Fig 1. Hierarchical organisation of the 33 clusters.

The 176 diseases with strong rationale for mapping were first sorted by taxonomy of pathogenic agent (in orange) and then structured by common epidemiological and transmission characteristics into sub-groupings (in blue) and finally clusters (in red). STH = soil transmitted helminth, VBD = vector borne disease.

Prioritising mapping diseases

Fig 2 brings together the two indices selected to prioritise diseases for mapping—disability adjusted life-year (DALY) burden and relative stakeholder interest. These plots demonstrate that the HIV, malaria and tuberculosis clusters are exceptional in representing an overwhelming share of DALY burden [51] and being of highest priority to the global health community with their placement in the top right quadrant of the graph. These three clusters contain five individual diseases that are a mapping priority, malaria (Plasmodium falciparum, P. vivax, and P. knowlesi), HIV and tuberculosis. Table 1 shows the top 15 disease clusters (i.e. those in the top right of Fig 2), representing 44 individual diseases, with their associated scores. Fig 3 demonstrates that there exists a group of approximately 45 diseases that are the collective focus of public health agencies. The 44 diseases prioritised by this study include all those diseases that represent a significant cartographic challenge (i.e. those diseases requiring either species distribution modelling approaches to produce occurrence maps or model-based geostatistics to produce prevalence maps, n = 33) identified by these public health agencies, save rabies and avian influenza. The clusters are ranked in order, whilst the diseases within each cluster are alphabetical and should be considered equal on the basis of this prioritisation.

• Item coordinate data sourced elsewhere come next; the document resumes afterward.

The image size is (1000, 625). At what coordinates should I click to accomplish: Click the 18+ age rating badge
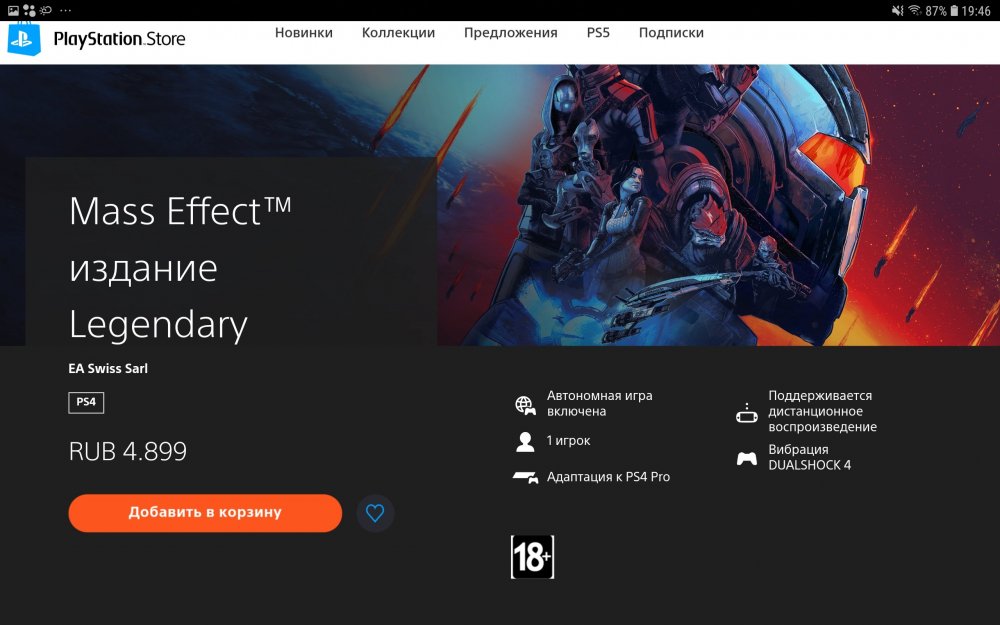click(x=532, y=558)
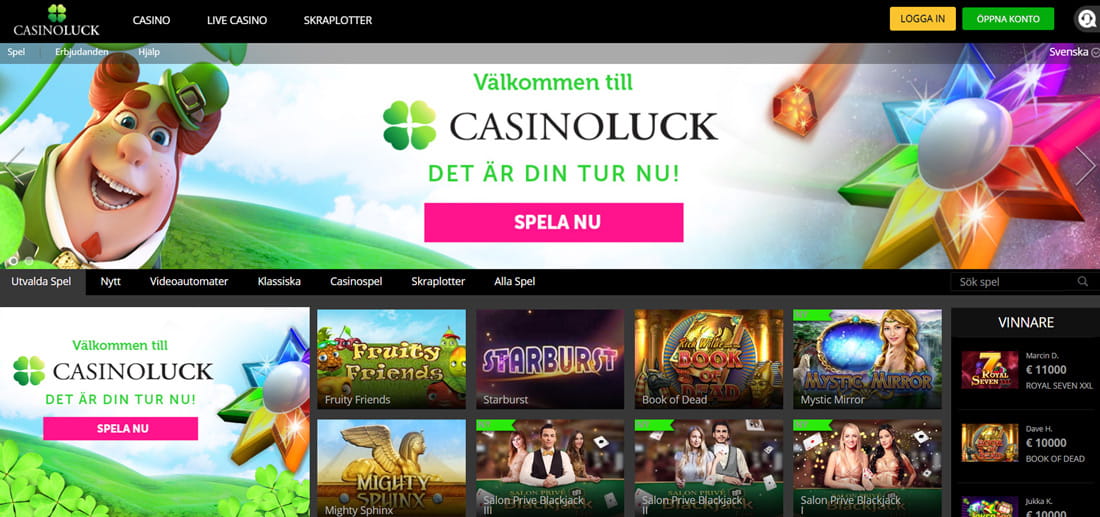This screenshot has height=517, width=1100.
Task: Open the live chat support icon
Action: (x=1087, y=19)
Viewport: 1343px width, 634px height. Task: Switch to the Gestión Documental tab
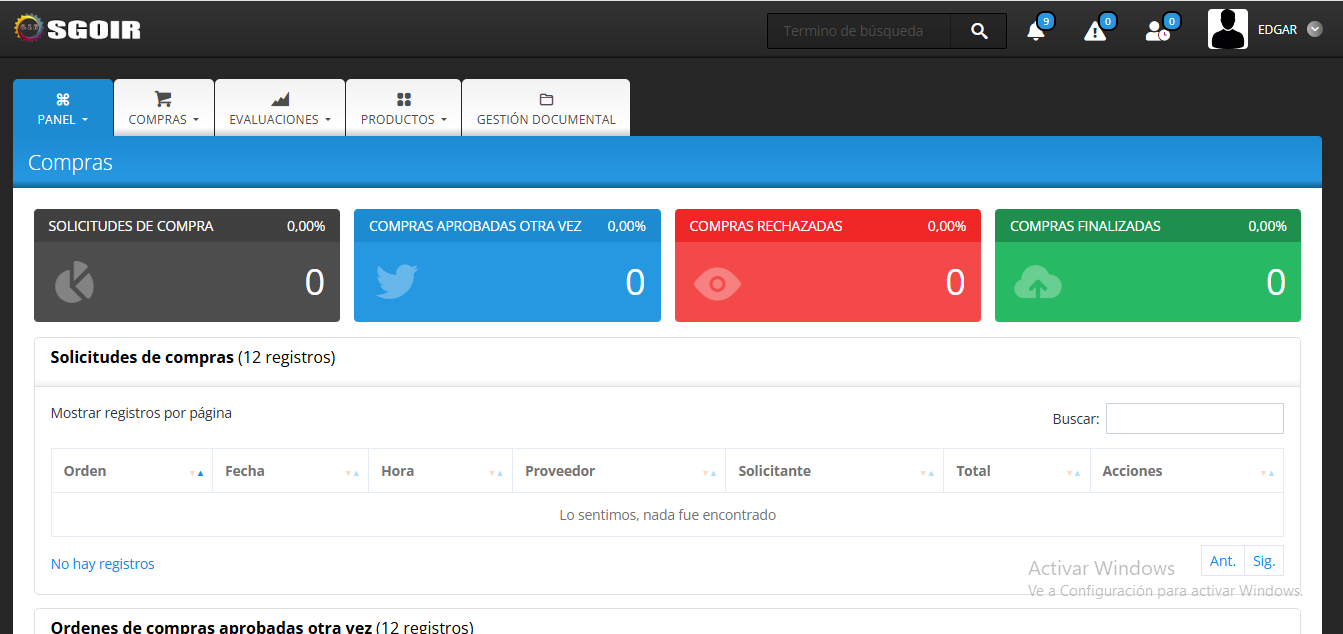pyautogui.click(x=546, y=108)
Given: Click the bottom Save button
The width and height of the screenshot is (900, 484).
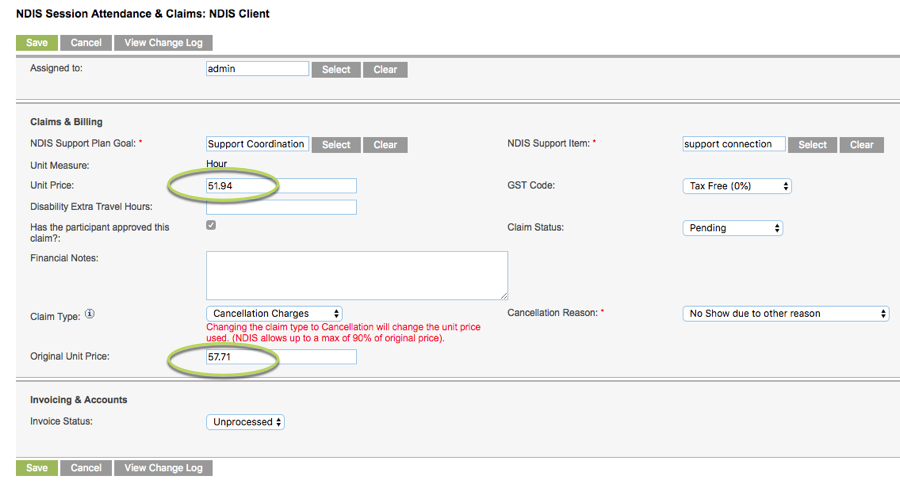Looking at the screenshot, I should point(37,468).
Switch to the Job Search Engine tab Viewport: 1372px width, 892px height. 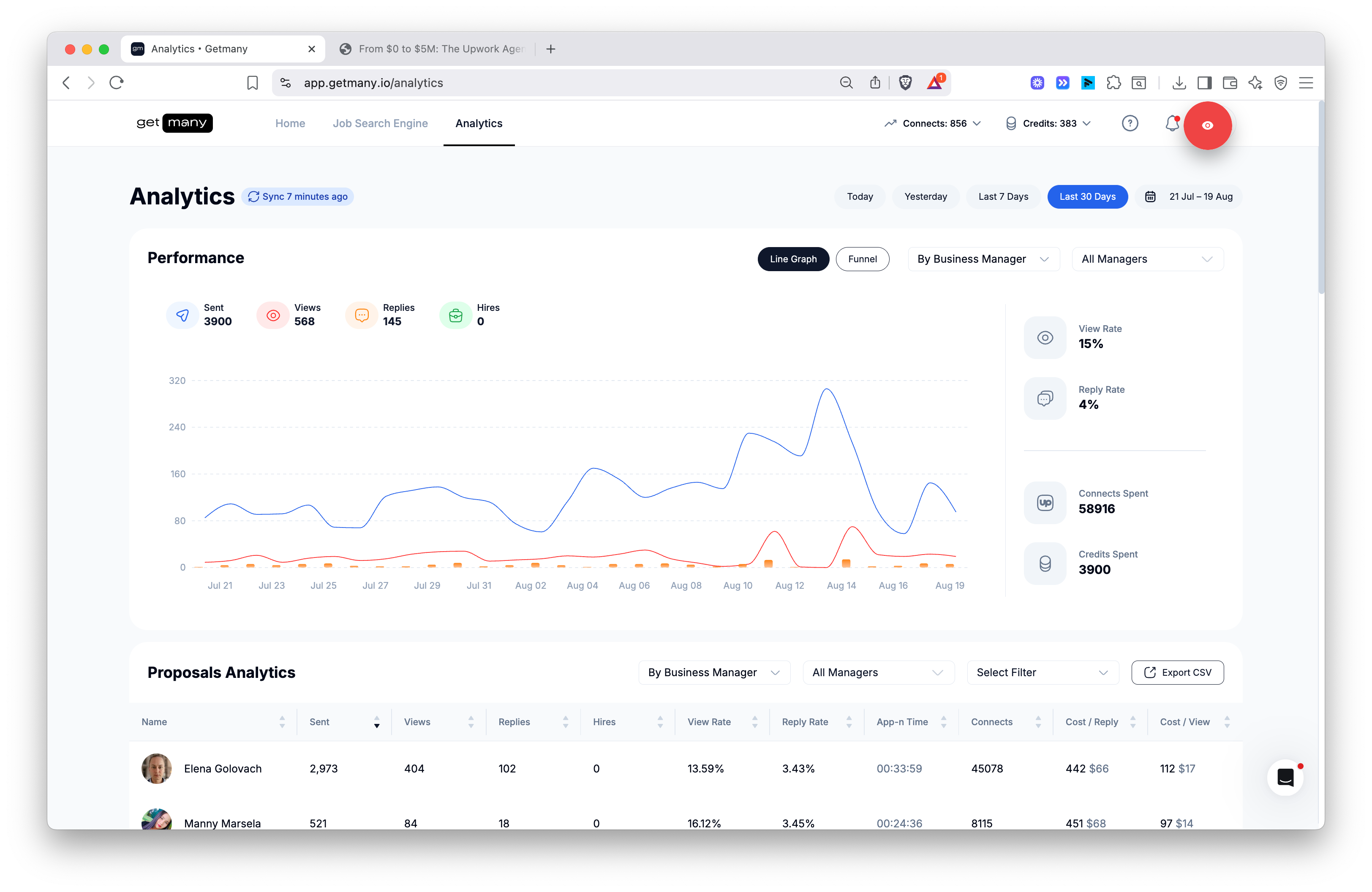click(x=380, y=123)
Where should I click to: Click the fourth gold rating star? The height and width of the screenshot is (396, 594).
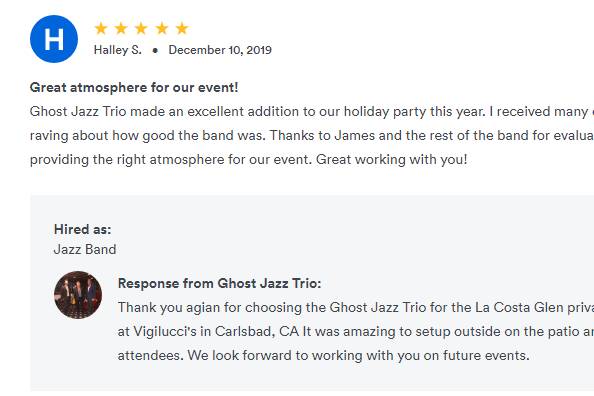pos(162,28)
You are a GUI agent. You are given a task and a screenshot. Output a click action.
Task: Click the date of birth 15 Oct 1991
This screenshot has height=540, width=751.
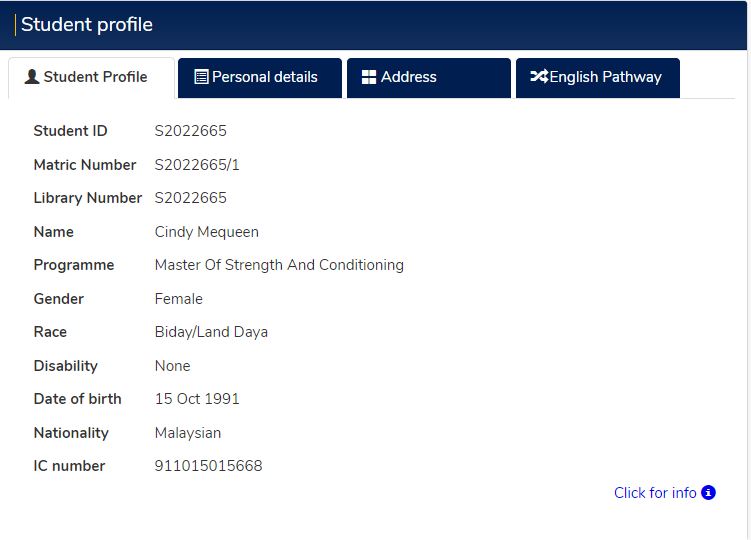[197, 399]
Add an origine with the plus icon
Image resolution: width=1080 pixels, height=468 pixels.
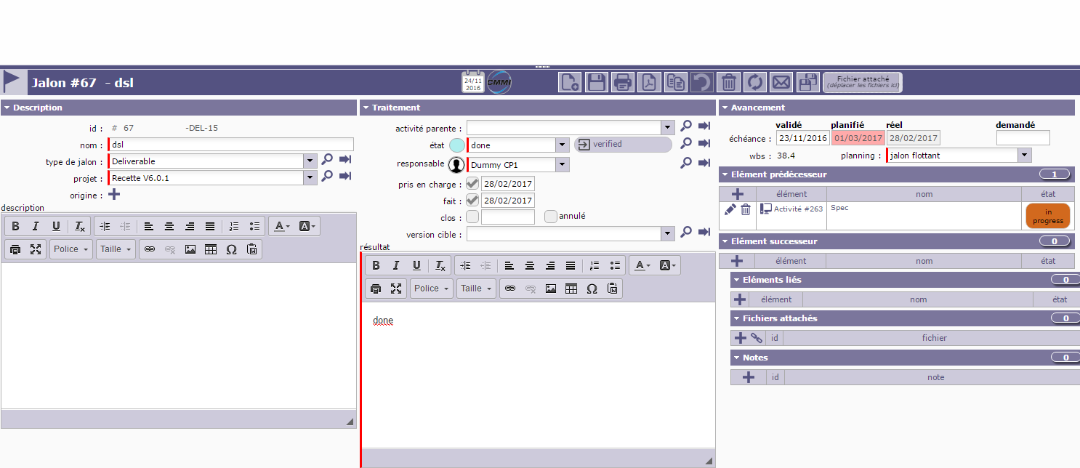click(x=113, y=195)
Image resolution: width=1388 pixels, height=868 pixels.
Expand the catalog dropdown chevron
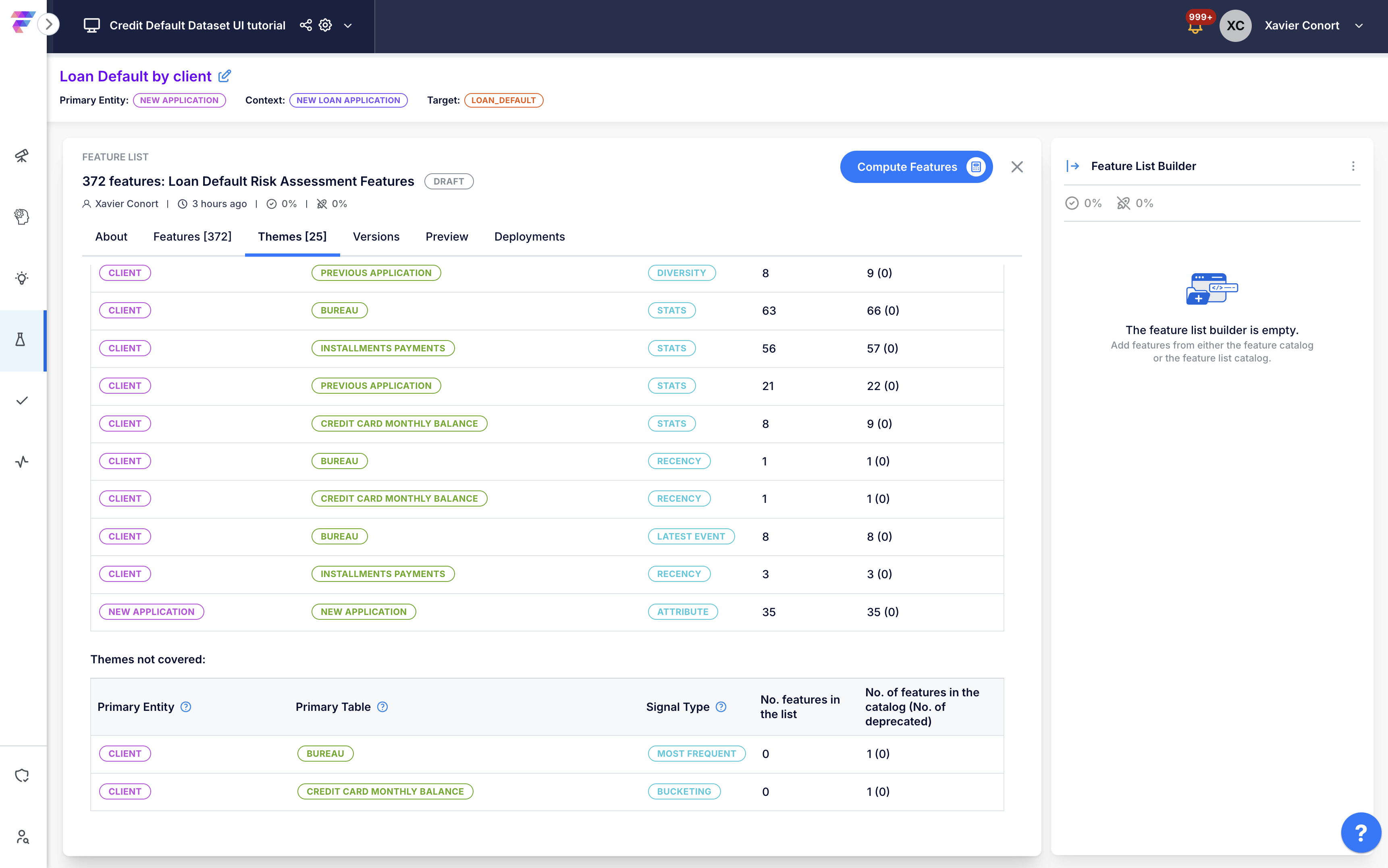point(348,26)
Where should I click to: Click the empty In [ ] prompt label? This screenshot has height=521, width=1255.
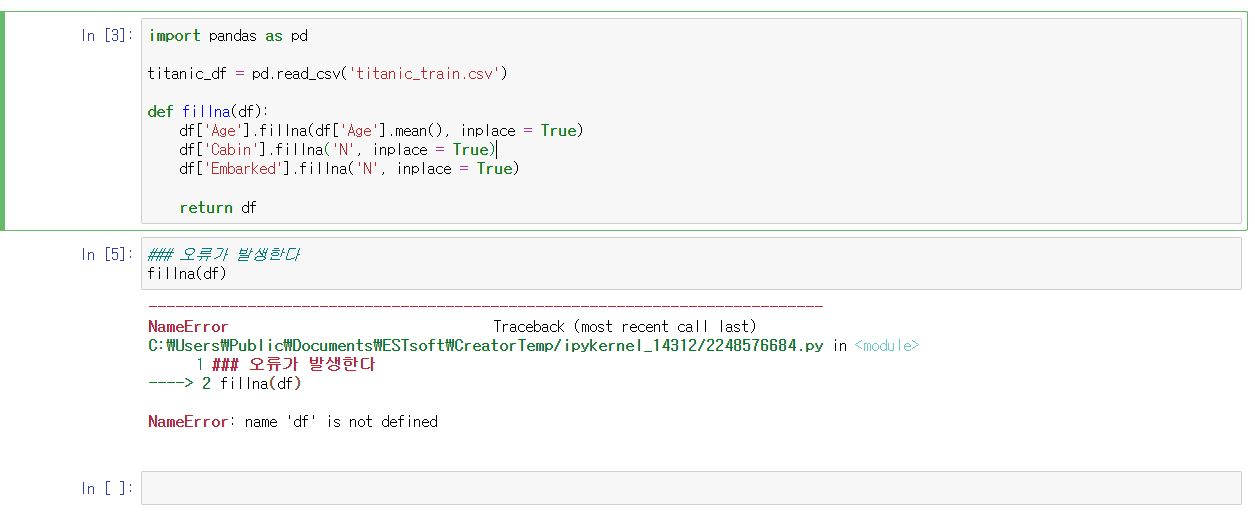(106, 488)

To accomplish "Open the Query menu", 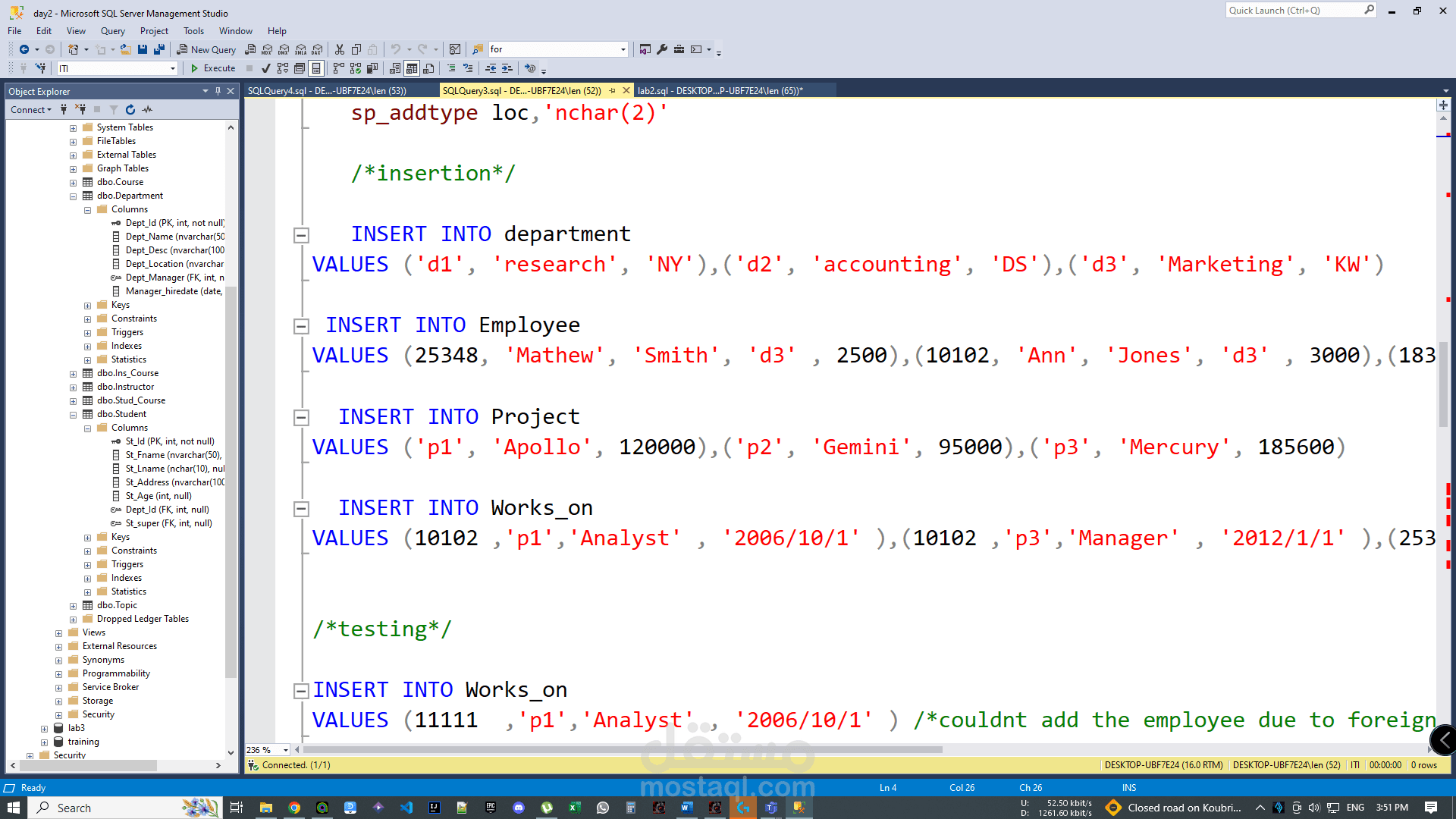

Fig 2. Disease prioritisation.

Plot showing the 33 clusters of diseases as ranked by burden of disease DALYs (y-axis—logarithmic scale) and mean policy priority score of occurrence mapping and prevalence mapping diseases (x-axis—linear scale). The top ten clusters circled and numbered as identified in Table 1. The size of the circle is determined by the total number of diseases contained and colour is based upon taxonomy (as outlined by Fig 1; the web appendix contains the full disease listing for each cluster). The dashed guidelines are perpendicular to the axis along which prioritisation order for the clusters was determined; those closer to the top right, along this axis, were prioritised higher.

Fig 3. A “species accumulation” curve showing the cumulative number of diseases of interest sampled by increasing numbers of public health stakeholders examined.

The diseases of interest of twenty global health stakeholders was indexed and plotted (see Methods). As additional organisations are sampled beyond the fifteen used in this study, the number of unique diseases identified plateaus at around 42. Thus not all public health stakeholders need to be sampled to capture the global diversity of diseases of public health interest.

The top ten priority clusters account for over 92% of all DALYs for those IDs which require mapping (i.e. the 176 IDs identified); if this is expanded to the top 15 clusters containing 44 diseases to map, this value increases to 95% (Fig 4). Within these 44 diseases, 19 of the 29 neglected tropical diseases (NTD) highlighted by the WHO are represented. Within the top ten prioritised clusters, 14 individual diseases relate to these same NTDs [52,53]. The top 15 prioritised clusters include some diseases, such as the picornaviridae (polio), that have a low DALY burden but a high public health ranking because they are high on the eradication agenda.

Fig 4. Cumulative percentage barplot indicating the cumulative percentage of DALYs accounted for by each cluster.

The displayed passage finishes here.